The chart below shows that actually Prime Video and Hulu have higher IMDb scores and Rotten Tomatoes respectively than Netflix. We see that IMDb ratings are pretty consistent across all three providers, with Prime Video having a .1 advantage over the other two providers. Whereas, we see a more significant difference between rotten tomatoes across the three providers. Hulu has the highest rating, followed by netflix, then prime video. However, because this only looks at averages it still does not perfectly answer our question of which provider has the highest number of highly rated tv shows.
# breakdown data frames into netflix, hulu, and prime video dataframes
netflix <- shows[shows$Netflix == 1,]
hulu <- shows[shows$Hulu == 1,]
prime <- shows[shows$`Prime Video` == 1,]
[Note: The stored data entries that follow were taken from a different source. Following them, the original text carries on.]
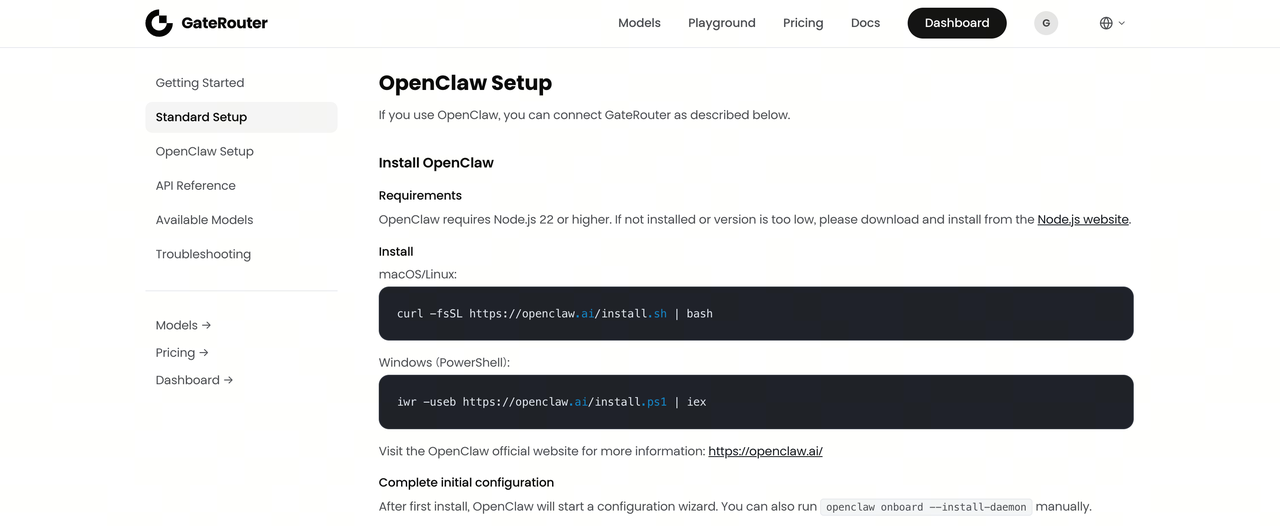
Task: Click the GateRouter logo icon
Action: [x=159, y=23]
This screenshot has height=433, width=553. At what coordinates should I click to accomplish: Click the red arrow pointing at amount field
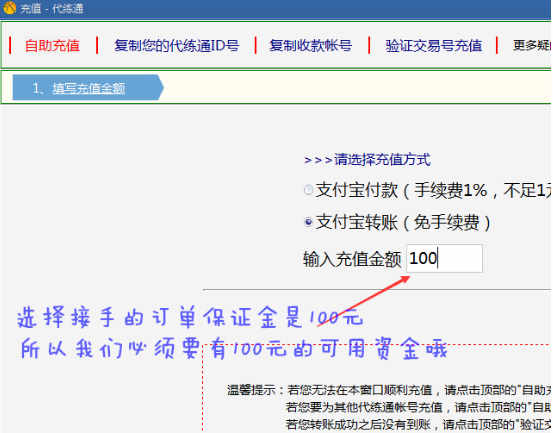[x=363, y=301]
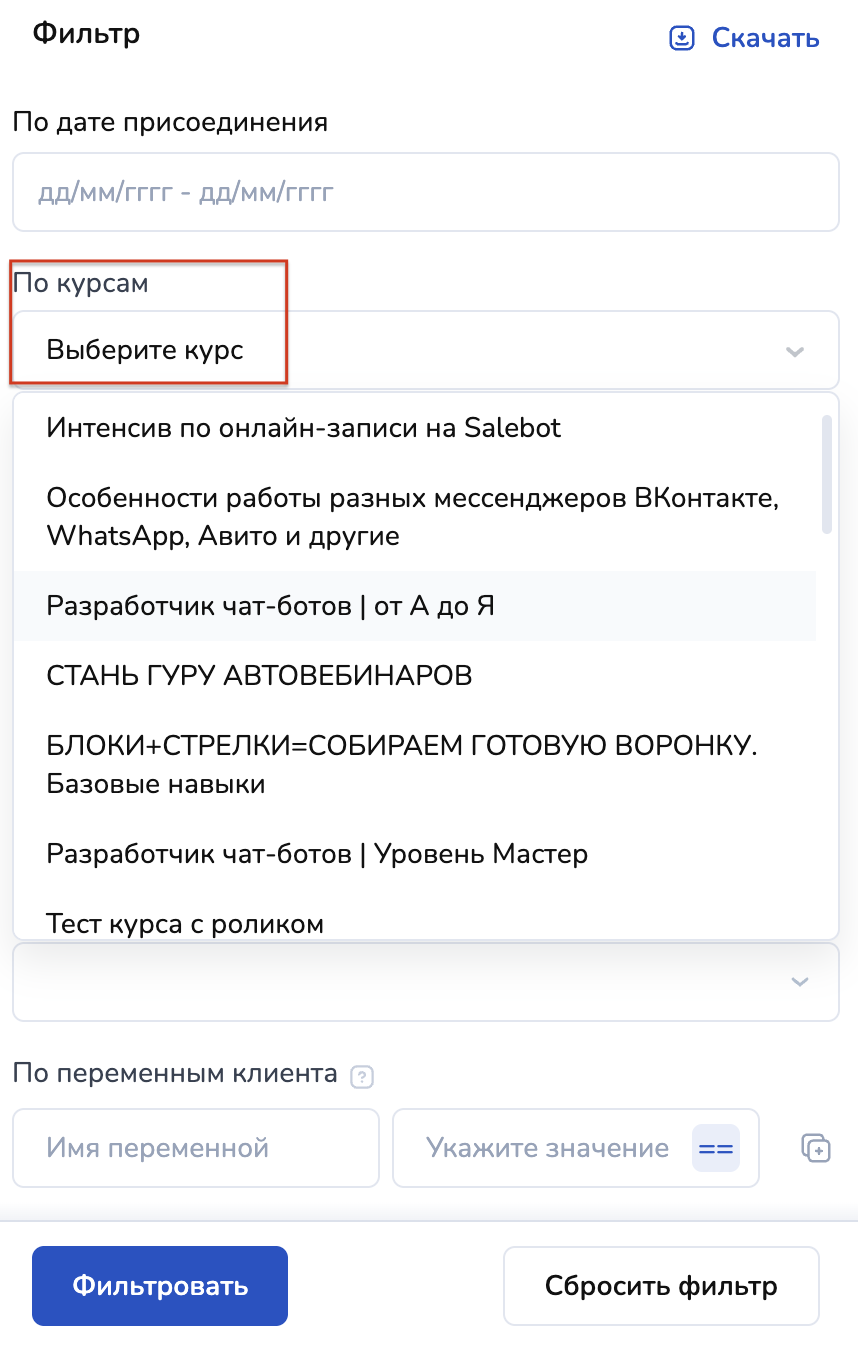The width and height of the screenshot is (858, 1372).
Task: Click the course list scrollbar
Action: coord(827,476)
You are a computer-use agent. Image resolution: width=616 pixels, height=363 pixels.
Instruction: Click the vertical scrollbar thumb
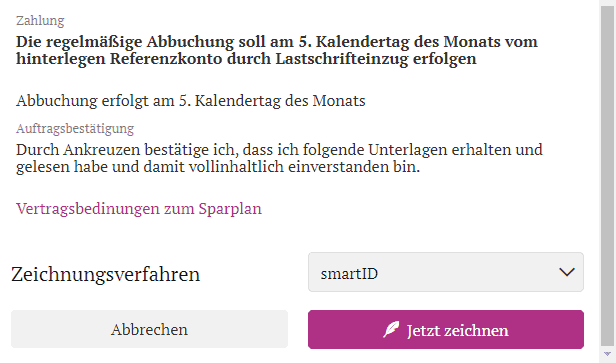[x=607, y=175]
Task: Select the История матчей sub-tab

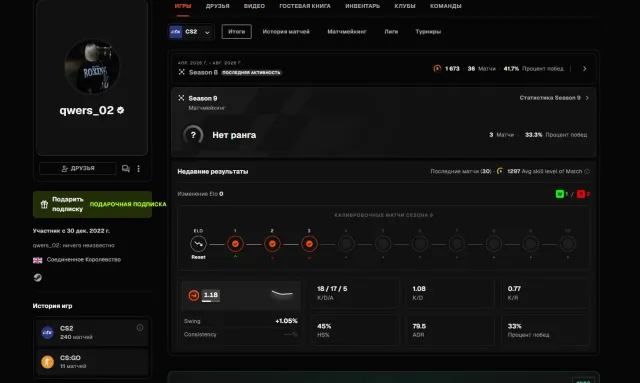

# find means for rotten tomatoes and IMDb for each provider
# netflix
nrt <- round(mean(netflix$`Rotten Tomatoes`),1)
nimdb <- round(mean(netflix$IMDb),1)
#hulu
hrt <- round(mean(hulu$`Rotten Tomatoes`),1)
himdb <- round(mean(hulu$IMDb),1)
#prime
prt <- round(mean(prime$`Rotten Tomatoes`),1)
pimdb <- round(mean(prime$IMDb),1)
#rating table
ratings <- data.frame(Provider = c(rep(c("Netflix","Hulu","Prime Video"),2)), rating_type = c(rep("Rotten Tomatoes",3), rep("IMDb",3)), rating = c(nrt, hrt, prt,nimdb, himdb, pimdb) )
# plot ratings table
attach(ratings)
ggplot(ratings, aes(x = Provider, y = rating, fill = Provider)) + geom_bar(stat = "identity", position = "dodge") + facet_wrap(~rating_type, scales = "free") + geom_text(aes(label = rating),position = position_dodge(width=0.9),vjust=-0.25) + labs( x = "Provider", y = "Average Rating", title = "Ratings by Provider") + scale_fill_manual(values=c("#66aa33","#E50914", "#146eb4"))+
theme(plot.title = element_text(hjust = 0.5))
detach(ratings)
To more clearly look at the distribution of these ratings across providers it is helpful to look at a boxplot. From these boxplots we once again see pretty similar trends across the providers for IMDb ratings. However, when we look at Rotten Tomatoes we see that Hulu still has a higher distribution of average ratings, however we also see that Netflix has a higher number of outlier shows that are receiving 93+ rotten tomatoes. This may point to a possibility of Netflix having the most amount of quality tv shows.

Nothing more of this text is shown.